What you will do ->
In the passage below on MS genetics, why had rare genetic changes been too difficult to detect until now? Answer in one to three sentences.

Passage ->
Segment Open

Genetic studies are challenging, as while we humans are 99.9% genetically similar, we are 0.1% different and given our genome is made up of 3 billion DNA letters that mean there are 3 million changes in one individual. The challenge then becomes whether any of these changes are just harmless and add to our uniqueness or whether they can actually lead to disease. To overcome this challenge geneticists describe DNA changes as common or rare depending on how many people have them. If at least 1 in 20 people have that exact change it is considered “common” and if less than 1 in 20 people have that change it is considered rare.
Most of the research into the genetic causes of MS has concentrated on these common genetic changes or changes that don’t just occur in one or two individuals. This approach has been very successful, and over the last 15 years has resulted in the discovery of over 230 genetic changes which can influence the risk of developing MS. However, these 230 changes are known only to account for 20% of the genetic risk of MS.
Research has now turned to where the remaining genetic risk is coming from. Historically, it had been thought that this remaining risk had to be due to either:
a) interactions of the known genes (that is, they were acting in unison to contribute even more to the MS) or,
b) from rare genetic changes which up to now were too difficult to detect due to technical limitations and the need for vast numbers of DNA samples to discover them.
A landmark paper published today from the International MS Genetics Consortium, including a number of Australian genetics researchers; Professor David Booth, Professor Graeme Stewart, Professor Bruce Taylor, Dr Jac Charlesworth and Dr Lotti Tajouri, has shown that it is, in fact, rare changes that contribute a further 5% of the overall genetic risk of MS.
The study, led by Associate Professor Chris Cotsapas from Yale University in the US, examined a huge 118,350 rare genetic changes in 32,367 people with MS and compared them to 36,012 people without MS. Published in the prestigious scientific journal Cell, the study included participants worldwide, including 2,321 people from Australia. Data on the genetic changes was gathered using a specially designed “gene chip” that captured information across many gene changes simultaneously. The Australian scientists in this study are also members of a vital research collaboration called the Australian New Zealand MS Genetics Consortium – a research platform of MS Research Australia. This platform brings together neurologists, genetic researchers, molecular biologists, data scientists and other researchers, from all around Australia and New Zealand to understand the role of genes in MS.

Segment Closed

Data ->
Segment Open

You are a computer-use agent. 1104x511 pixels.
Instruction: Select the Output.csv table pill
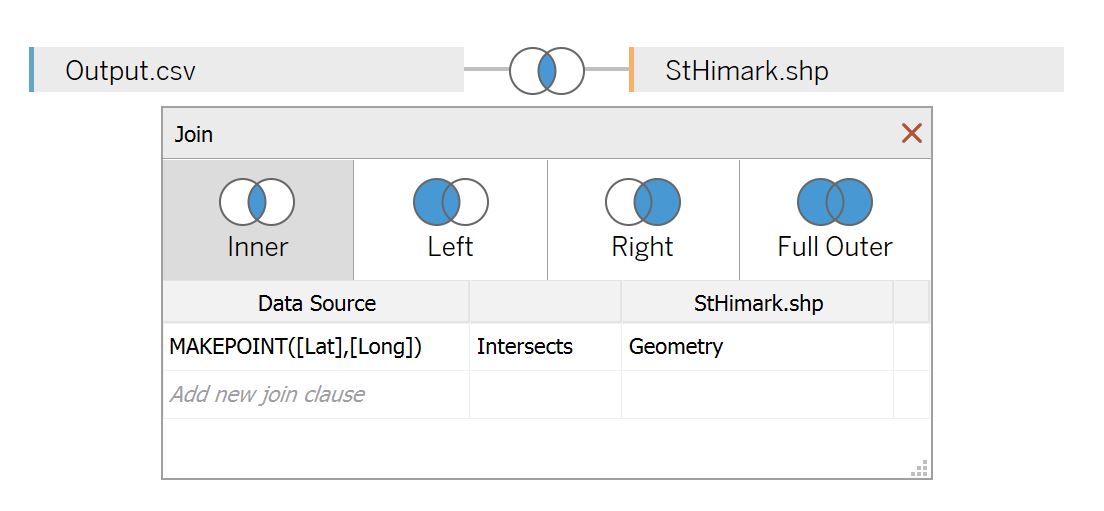coord(246,70)
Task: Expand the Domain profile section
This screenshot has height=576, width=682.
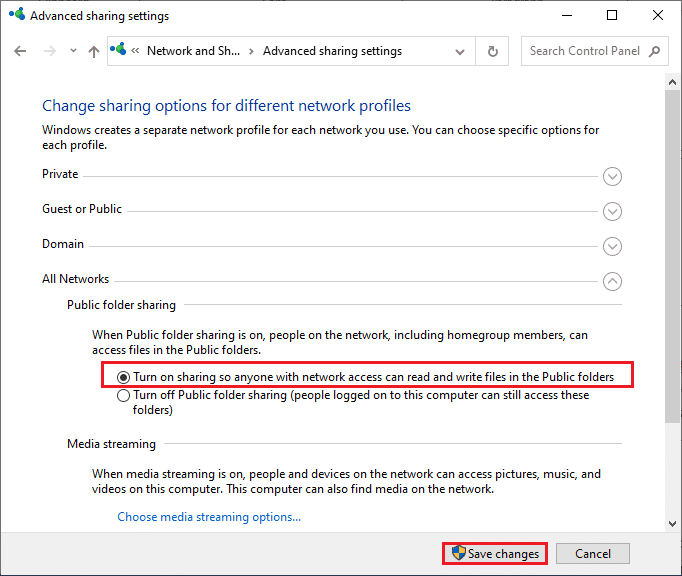Action: [613, 247]
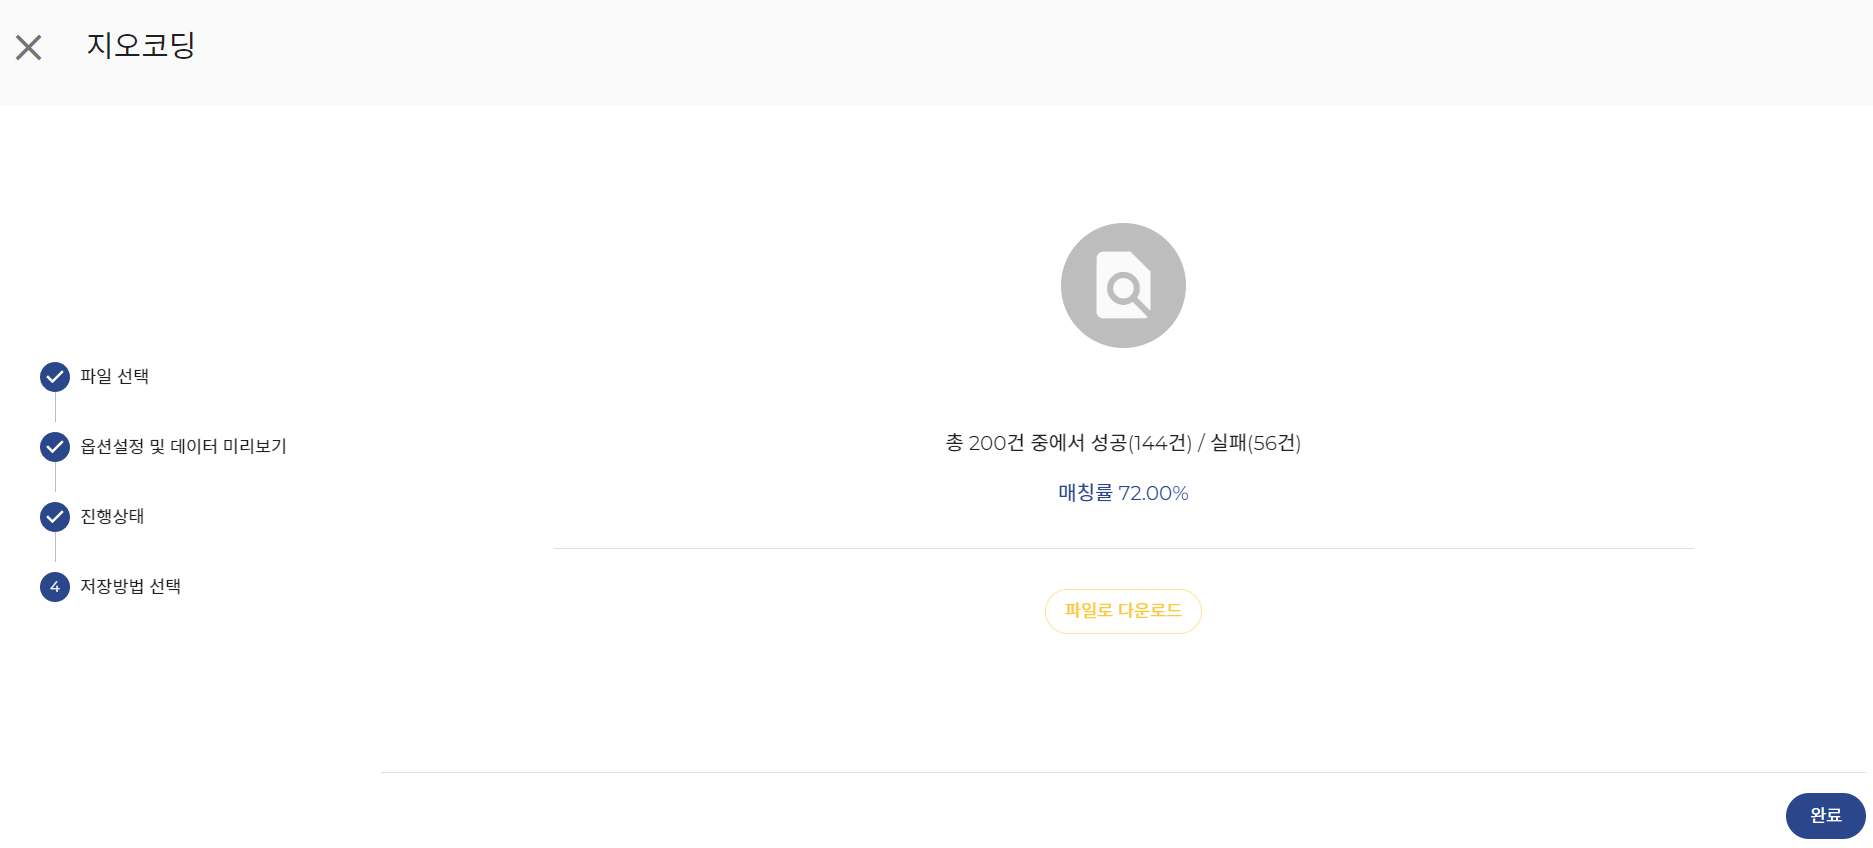The image size is (1873, 848).
Task: Open the 진행상태 step label
Action: coord(112,517)
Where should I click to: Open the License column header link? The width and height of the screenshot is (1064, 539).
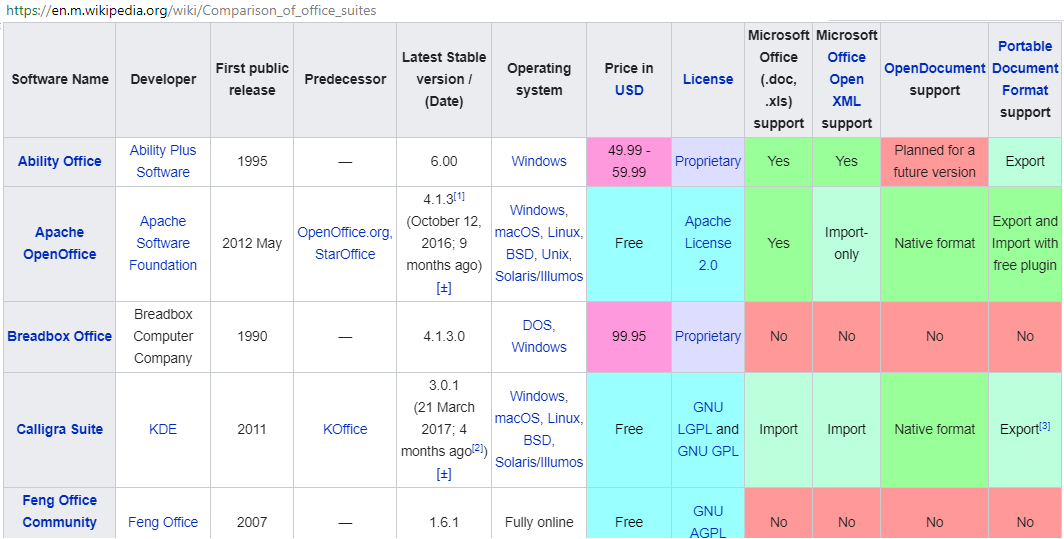708,79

Segment Closed

Response to this exercise ->
Technical limitations made them hard to detect, and finding them required vast numbers of DNA samples.